The steadfastness of Florizel at this juncture is impressive, he has clearly wrecked matters with his father, but his love for Perdita never wavers, and nor does his desire to do what is right. In his devotion to his future mate, and in his honourable behaviour, he makes a stark contrast with Leontes. Camillo now sets in motion the return to Sicilia, and although his behaviour, involving as it does a sort of double betrayal, is not up to his usual standards of highly moral conduct, he is the agent of the happy ending, and so can be forgiven. Besides, the old man's desire to see his homeland again demands the audience's sympathies.
Once the decision is made to flee to Sicilia, Autolycus takes over this portion of the play.
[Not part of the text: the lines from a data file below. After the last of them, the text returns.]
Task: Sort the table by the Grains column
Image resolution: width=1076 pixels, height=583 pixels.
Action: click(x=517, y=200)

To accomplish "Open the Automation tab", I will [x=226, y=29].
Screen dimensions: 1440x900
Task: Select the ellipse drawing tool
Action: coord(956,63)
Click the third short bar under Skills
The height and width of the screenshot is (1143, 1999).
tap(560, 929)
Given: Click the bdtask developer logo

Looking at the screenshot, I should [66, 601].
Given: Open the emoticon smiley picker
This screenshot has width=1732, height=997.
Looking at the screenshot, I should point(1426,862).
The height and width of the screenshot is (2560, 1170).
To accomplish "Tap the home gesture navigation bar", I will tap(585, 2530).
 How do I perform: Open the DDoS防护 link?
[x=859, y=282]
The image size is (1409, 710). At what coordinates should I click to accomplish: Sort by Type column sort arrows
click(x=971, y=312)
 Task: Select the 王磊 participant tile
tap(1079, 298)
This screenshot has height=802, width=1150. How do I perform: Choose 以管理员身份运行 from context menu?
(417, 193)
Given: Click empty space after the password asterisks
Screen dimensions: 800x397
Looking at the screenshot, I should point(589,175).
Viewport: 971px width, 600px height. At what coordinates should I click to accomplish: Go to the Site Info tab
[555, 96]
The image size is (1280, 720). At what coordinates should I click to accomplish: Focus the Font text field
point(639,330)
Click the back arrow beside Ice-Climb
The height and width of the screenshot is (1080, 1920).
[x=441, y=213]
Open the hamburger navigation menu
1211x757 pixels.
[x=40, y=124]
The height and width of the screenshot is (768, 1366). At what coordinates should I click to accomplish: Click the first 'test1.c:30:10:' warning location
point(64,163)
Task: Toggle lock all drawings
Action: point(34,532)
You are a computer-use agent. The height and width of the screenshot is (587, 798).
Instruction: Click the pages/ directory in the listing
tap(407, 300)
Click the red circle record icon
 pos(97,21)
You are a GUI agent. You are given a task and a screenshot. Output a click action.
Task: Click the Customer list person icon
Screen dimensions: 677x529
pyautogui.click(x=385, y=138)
We are given his philosophy of life, beginning with his statement (after robbing the entire sheep shearing party) that "Ha, ha, what a fool Honesty is! and Trust, his sworn brother, a very simple gentleman!". In a different context or uttered by another character, this statement would have a sinister cast, and so would his justification for not running to tell the king what has happened--"If I thought it were a piece of honesty to acquaint the king withal, I would not do't. I hold it the more knavery to conceal it, and therein I am constant to my profession". This deliberate evil lacks their capacity for harm. None of his crimes have dire consequences, and his "knavery" actually ends up doing everyone a great deal of good, leaving the audience free to delight in his "constancy," and in his bamboozling of the poor Shepherd and his son, whom he terrifies with promises of the king's vengeance: "He has a son, who shall be flayed alive; then 'nointed over with honey, set on the head of a wasp's nest; then stand till he be three quarters and a dram dead; then recovered again...(and) set against a brick wall, the sun looking with a southward eye upon him, where he is to behold him with flies blown to death".
In conclusion, Bohemia indeed provides comic relief for the audience and can definitely be considered as a ‘healing place.’ Although we do encounter tragedy in a sense with the forbidding of Florizel and Perditas’ marriage, there is always a comic interlude to lift the tension and make things appear rather humorous as opposed to menacing and this is thanks to characters like the Clown and Autolycus. The contrast of Bohemia simply compliments Shakespeare’s’ tragic-comedy, theses scenes are awash with singing, dancing love and happiness, Sicilia on the other hand being fraught with despair, jealousy and death.